Josh, he's tough.  Now, he loves a good excuse.  He is not evening going to finish reading this blog post because *Enter Excuse Here*. But then there is a part of him who likes having all his crap done, that's the real problem with the excuse, it really only buys you time, it's not like your problems go away, unless your willing to raise 5 random kids to get a way from your problems then they are still waiting for you, standing at the end of your bed waiting for you to take off your sleep mask and wake up. So Josh will finish the reading this post and he'll quip some witty quip but it will only be to tie up this loose end and he will sleep tonight.

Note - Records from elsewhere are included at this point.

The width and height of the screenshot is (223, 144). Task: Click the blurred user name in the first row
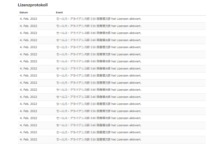(x=83, y=19)
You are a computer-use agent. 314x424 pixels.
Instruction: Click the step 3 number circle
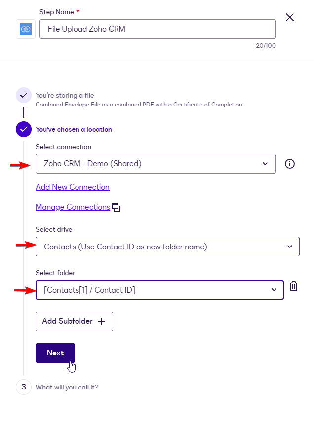(x=23, y=387)
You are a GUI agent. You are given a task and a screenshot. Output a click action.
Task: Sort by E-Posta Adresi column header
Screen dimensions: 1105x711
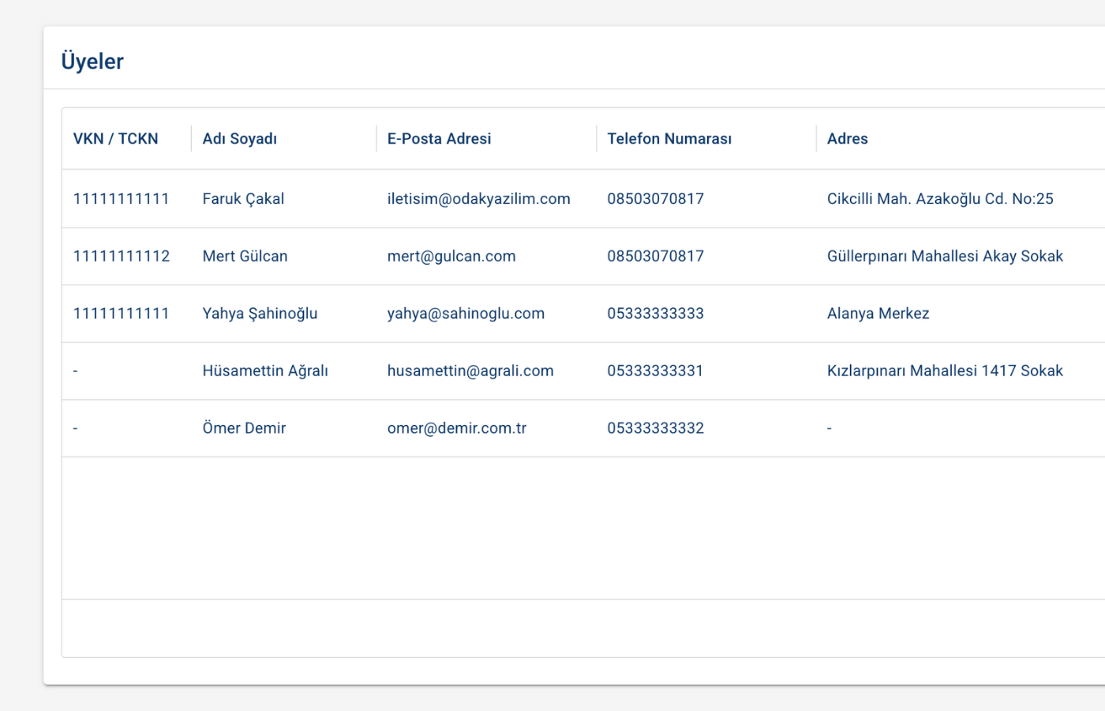439,139
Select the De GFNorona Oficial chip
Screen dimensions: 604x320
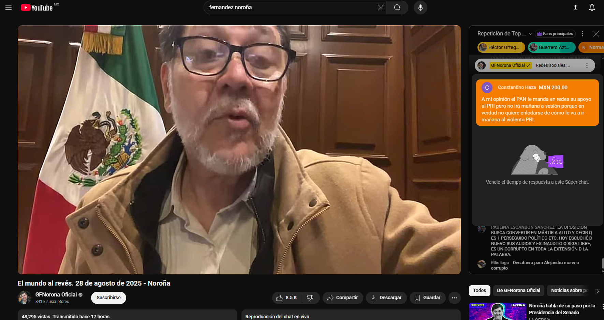tap(518, 290)
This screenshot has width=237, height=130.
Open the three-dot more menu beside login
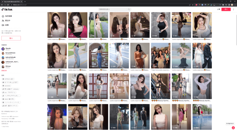tap(233, 9)
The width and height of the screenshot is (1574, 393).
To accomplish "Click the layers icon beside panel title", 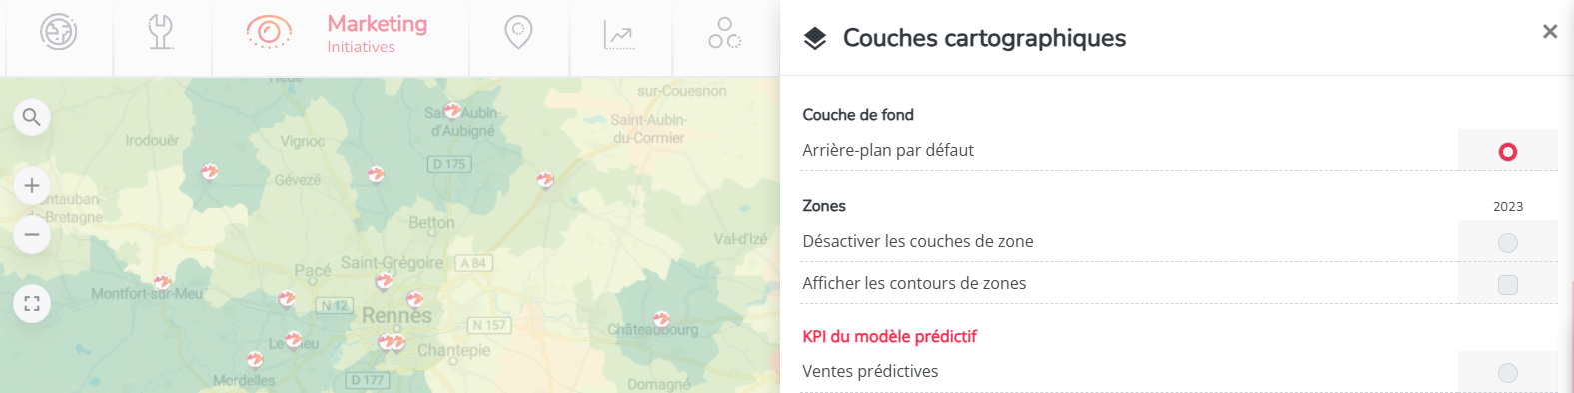I will pyautogui.click(x=815, y=39).
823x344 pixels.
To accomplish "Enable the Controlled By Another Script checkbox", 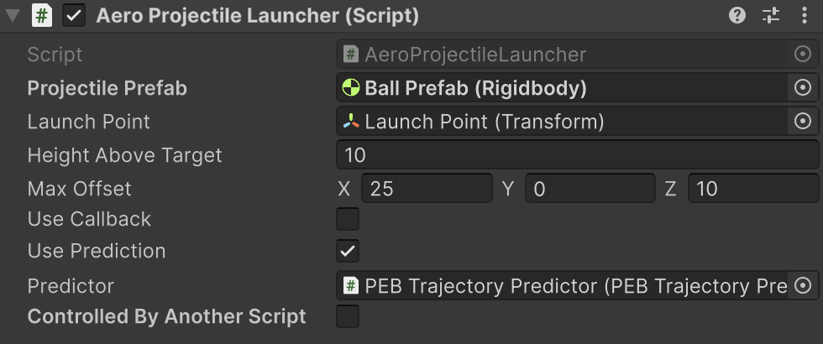I will (348, 316).
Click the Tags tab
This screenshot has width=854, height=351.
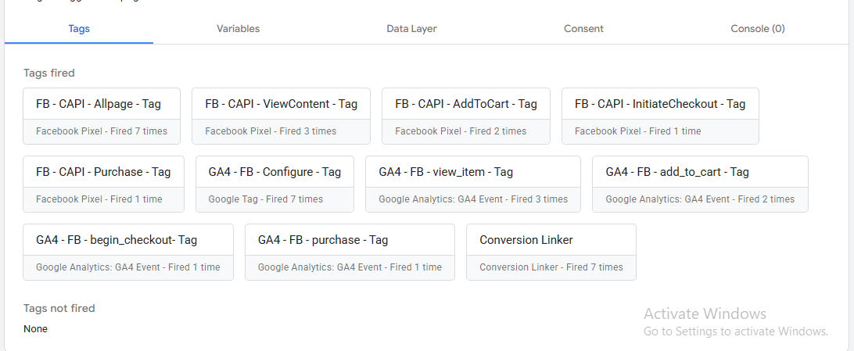click(x=79, y=29)
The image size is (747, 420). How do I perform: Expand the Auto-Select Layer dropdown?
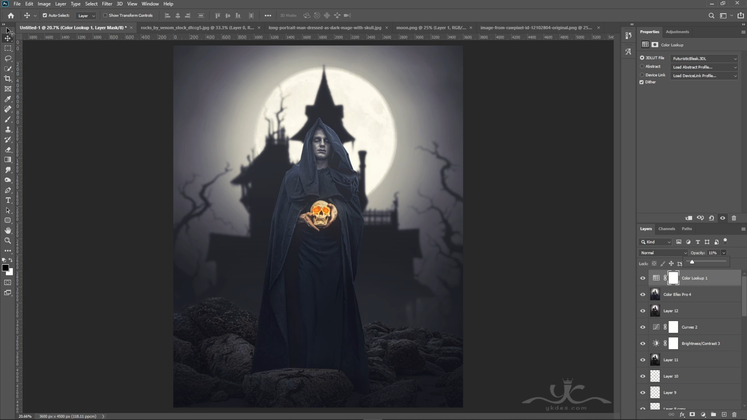click(x=86, y=16)

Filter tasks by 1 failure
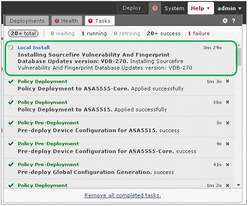199,33
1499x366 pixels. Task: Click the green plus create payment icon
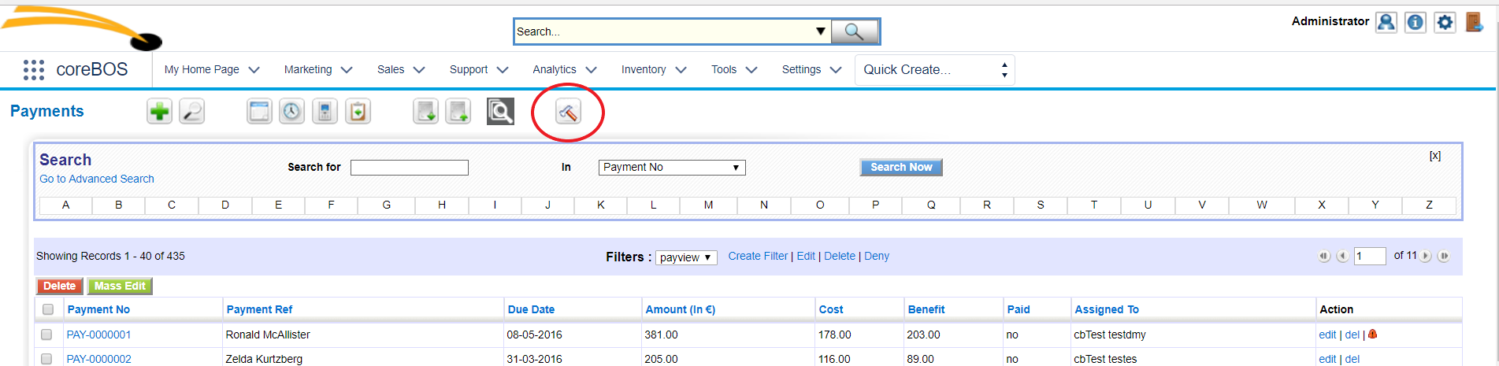click(159, 112)

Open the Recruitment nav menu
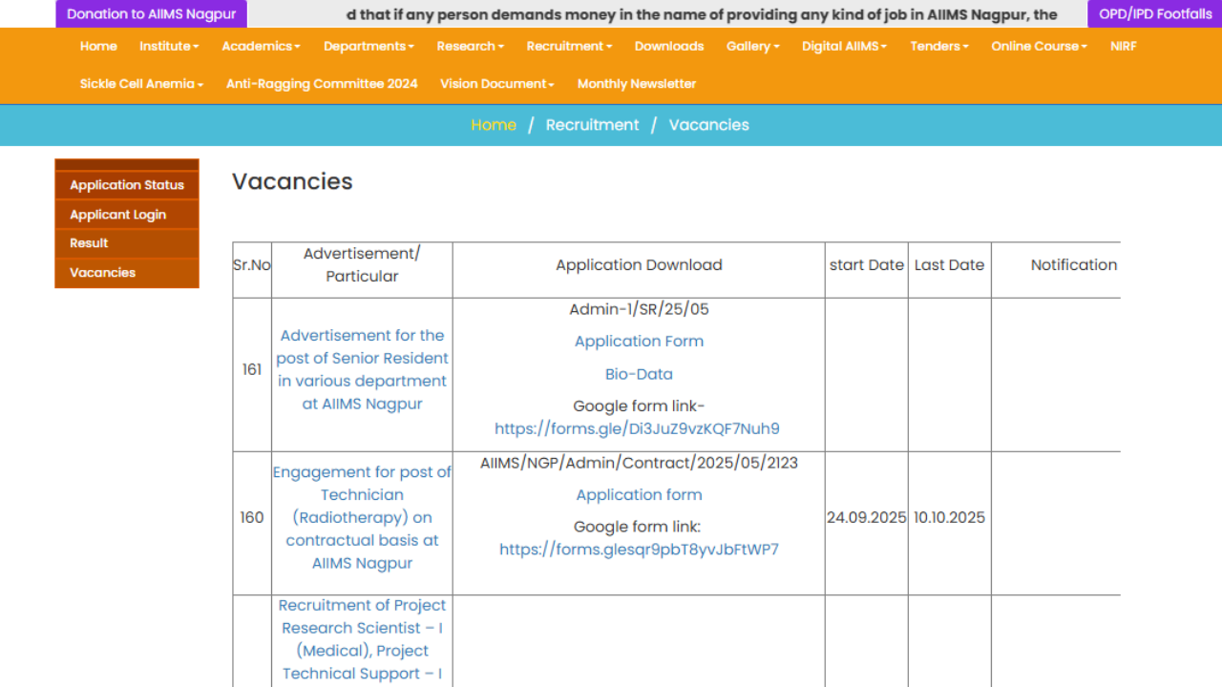[569, 46]
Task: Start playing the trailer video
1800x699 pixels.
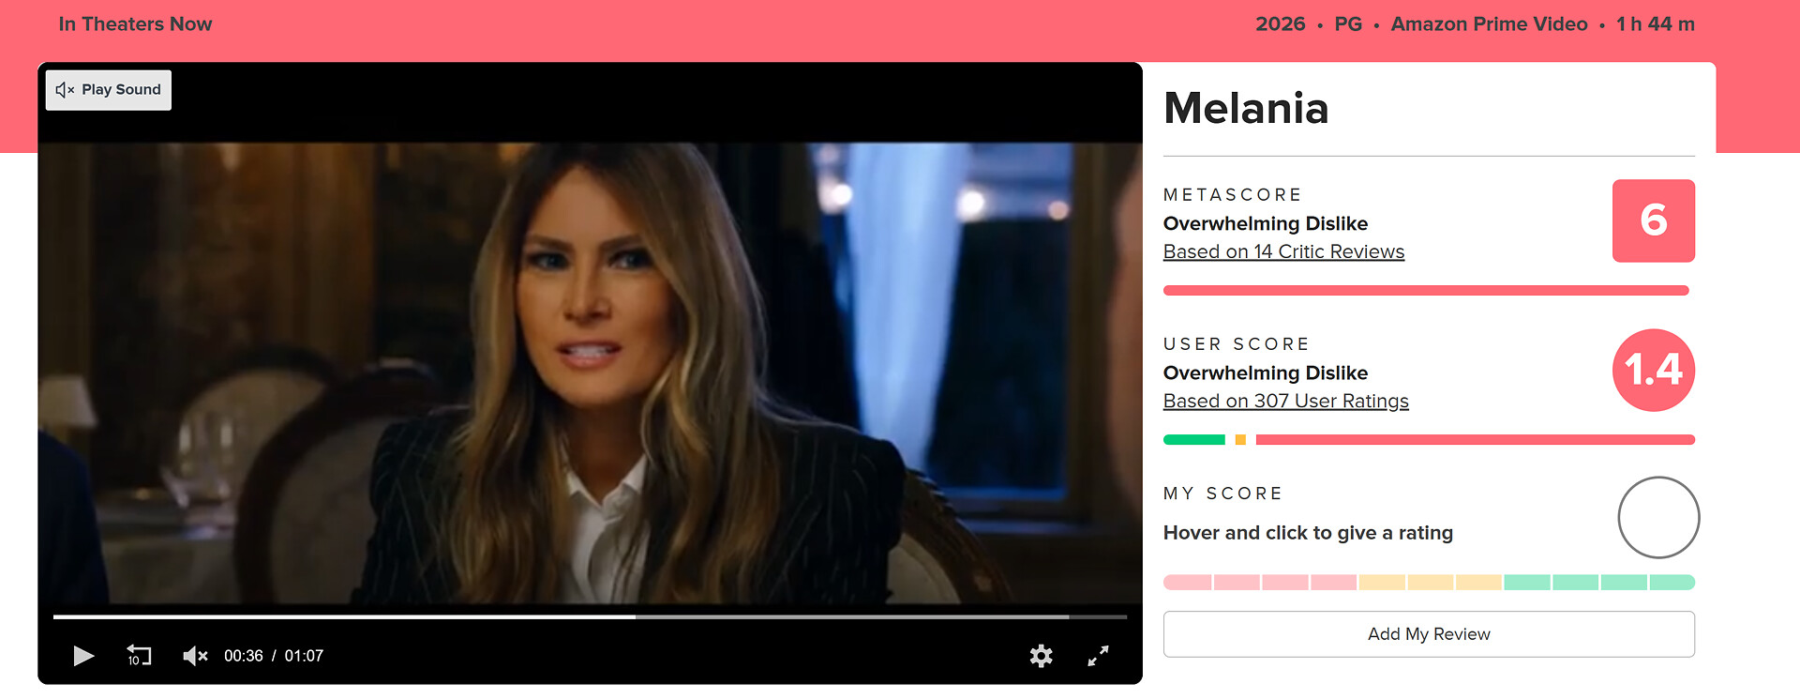Action: click(x=83, y=656)
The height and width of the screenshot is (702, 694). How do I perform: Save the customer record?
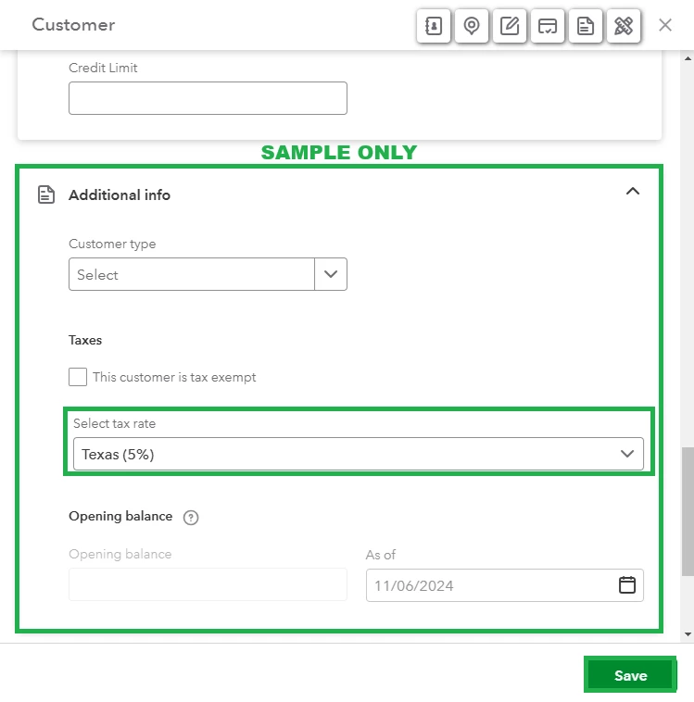click(630, 675)
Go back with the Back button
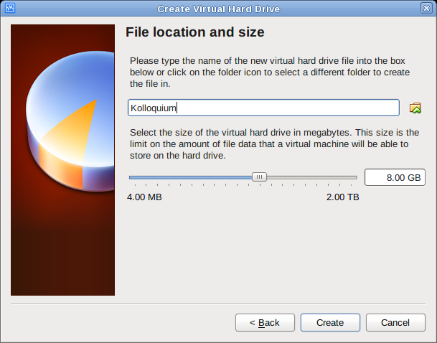Viewport: 437px width, 343px height. pos(265,323)
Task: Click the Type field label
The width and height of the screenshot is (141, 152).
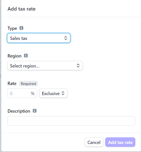Action: point(12,28)
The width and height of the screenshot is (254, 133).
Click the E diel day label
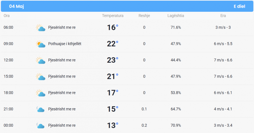239,6
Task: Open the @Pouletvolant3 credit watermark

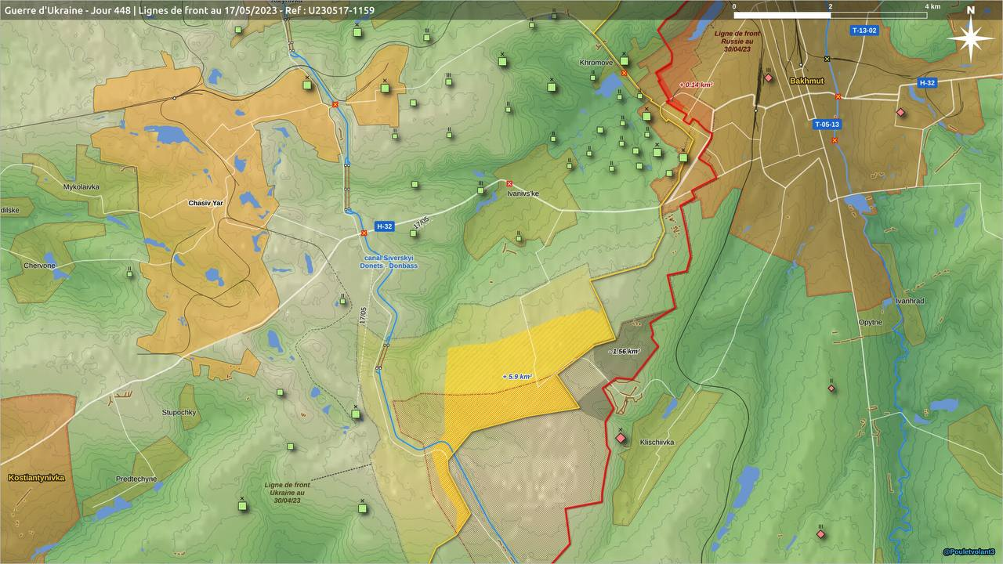Action: (x=969, y=552)
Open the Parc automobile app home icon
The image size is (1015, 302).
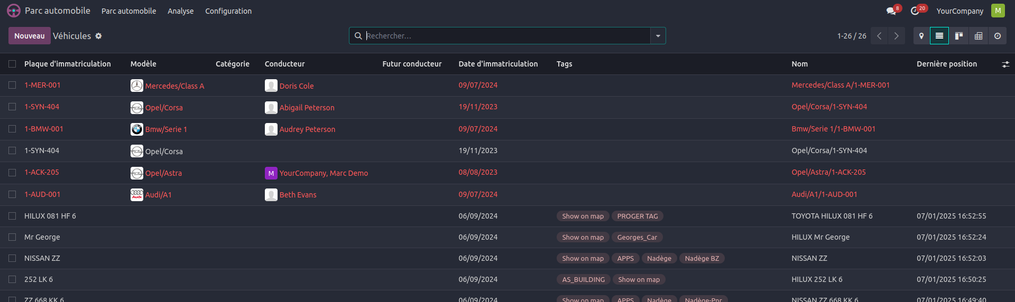click(14, 11)
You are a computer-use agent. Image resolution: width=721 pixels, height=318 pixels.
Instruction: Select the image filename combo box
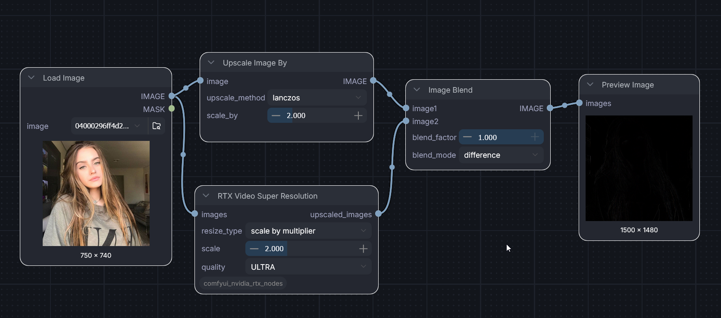point(109,126)
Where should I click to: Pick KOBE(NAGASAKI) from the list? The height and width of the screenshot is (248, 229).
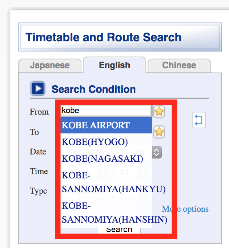coord(103,158)
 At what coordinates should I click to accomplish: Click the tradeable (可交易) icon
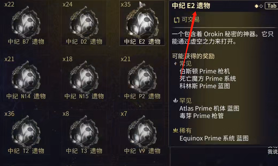(177, 20)
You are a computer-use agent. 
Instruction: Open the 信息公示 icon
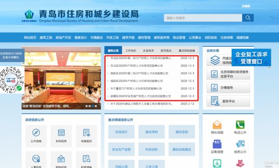click(x=240, y=144)
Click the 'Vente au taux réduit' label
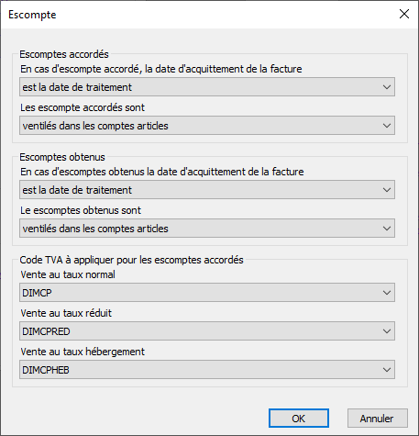The height and width of the screenshot is (436, 419). 66,313
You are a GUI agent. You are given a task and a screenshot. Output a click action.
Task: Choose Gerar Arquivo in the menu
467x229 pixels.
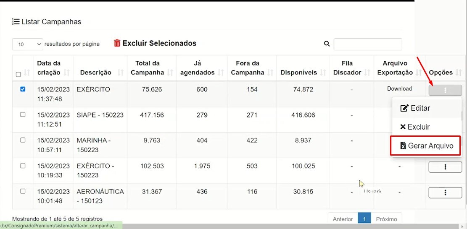427,146
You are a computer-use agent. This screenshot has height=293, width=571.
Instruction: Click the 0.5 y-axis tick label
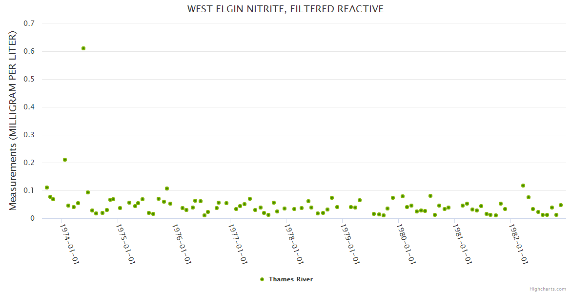[29, 79]
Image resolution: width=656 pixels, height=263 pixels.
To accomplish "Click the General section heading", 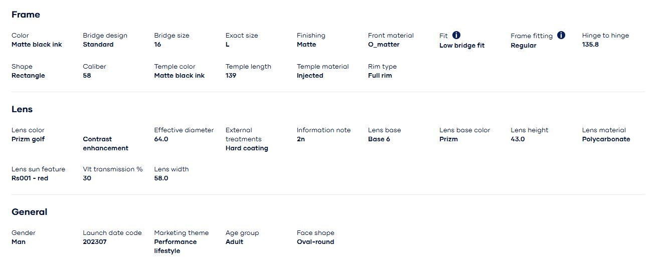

Brett...I'm pretty sure that Brett didn't post last week because he was busy "giving thanks". Well my excuse tops that for sure!  I mean, we all had to sit around some table and rack our brains for something that we are thankful for that doesn't sound like you just copied your brother but inserted your own wife's name instead.  We all had get up at 3:30 in the morning to get to the back of the Best Buy line only to come home with a $700 Mini Blue-Ray player that only plays Mini Blue-Ray's that haven't been invented yet. It's fine.  He had a great excuse and he took it, I would have, but I had to post on Tuesday and there were no national holidays lined up for last Tuesday, so what could I do? I posted.  But not this week.  This week I am taking off.  Because today, Tuesday, maybe even as you are reading this, I am sitting in a courtroom waiting to have a judge tell me and my wife that my 6 month old son is now legally and permanently ours.  It's all I can think about and I don't want to think about anything else. I just want to sit and think about the reason I can't post today.







And it's this guy.  


{ He was the Little Bad Wolf for Halloween...I made the costume.}







Welcome home, Milo.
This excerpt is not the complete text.